We saw some of this here on HN. It used to be that when AI content would be submitted here, it was a social faux pas to even mention it was LLM generated, same thing with LLM generated comments, no matter how obvious it was. Mentioning a comment was AI was socially verboten and you'd be finger-wagged at.
Eventually, AI fatigue caused the community to discount Show HN entries, submissions and comments, and the signal to noise ratio could no longer be ignored.
Now, turn on showdead. Those same comments, that users were expected to interact with as if they were made in good faith by real people, litter every submission's comment section. These comments objectively hurt discussion and it's a good thing they're shadowbanned.

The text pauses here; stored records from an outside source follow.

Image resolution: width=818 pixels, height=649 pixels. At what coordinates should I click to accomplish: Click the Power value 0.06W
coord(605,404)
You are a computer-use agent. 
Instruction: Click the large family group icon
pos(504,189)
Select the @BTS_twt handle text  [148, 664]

Culturally, I hope we can reach a point where critique of AI content, including code, doesn't brand critics as haters, Luddites, or worse, and stifle conversation about what our communities really value and want.
The style isn’t a limit of the technology, it’s a limit of the lobotomized models from OpenAI and Anthropic. The open source community has lots of models that are great at creative writing.

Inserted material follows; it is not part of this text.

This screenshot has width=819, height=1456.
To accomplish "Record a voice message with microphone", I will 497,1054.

The section about being "glazed" into action resonates. Hidden within this concept I think is something profound about human motivation, innuendo and all.
> AI generated prose is at best boring, and at worst genuinely unappealing. I’m continually tempted, because in theory it should work well. The AI has perfect spelling and grammar, has more than enough context to produce article-length content, and can do in seconds what takes me hours.
I have a thesis in mind...that there is something fundamental to the human spirit that relishes a sort of friction that LLMs cannot observe or reproduce on their own.
[1] https://en.wikipedia.org/wiki/Wikipedia%3AAI_or_not_quiz [2] https://en.wikipedia.org/wiki/Wikipedia%3ASigns_of_AI_writin...
The gap between LLM-generated writing and the composite style of the average Wikipedia page is more narrow than most people may believe.
AI generated. Some of the clues include:
- Most obviously, a failed ISBN checksum
- Other source-to-text integrity issues; for example, the WWF source says very little about Malaysia specifically, only mentions Sunda tigers (Panthera tigris sondaica), and does not mention tapirs at all
- Very short yet consistent paragraph length
- Generic "see also" links, one of which is redlinked
This is not the sort of thing that I pay attention to unless I'm doing detailed research. And even then I'd probably have a bot check these for me, ironically, since it's such a mechanical job. At the very least detecting AI like this requires conscious effort.
I can easily tell AI writing. I'm sure plenty goes under the radar, but I can still catch a lot.
The more you see those patterns the more you start recognizing them. By now I can recognize quickly if a blog post or README.md was generated by Claude or ChatGPT because the signs are so obvious.
Even Hacker News comments that are AI written are easy to spot if they weren't edited. I know I'm not alone because when I recognize an AI comment I check their comment history and find other people calling out their AI-generated submissions, too.
Learning how to recognize the output of the popular AI models is becoming a critical business skill, too. You need to be able to separate out the content from someone who was doing real work that you should take seriously as opposed to the output of someone who is having ChatGPT produce volumes of text that they don't review. The people who do that will waste your time.
This article doesn't have the tells, it looks human written.
HN and YouTube are the worst offenders for me.
https://www.seriouseats.com/eggplant-grilling-tips-11759622
My friend is trying to do the same, the Docker stack he made for his SaaS is really amazing, it is following the standards from the ancient age.
Local models are about 25 months behind the current SOTA. If that holds, businesses won't need the paid models for many things.
Not counting from 1971s DARPA? Sorry I'm allegric when LLMs being called AI like nothing existed before it.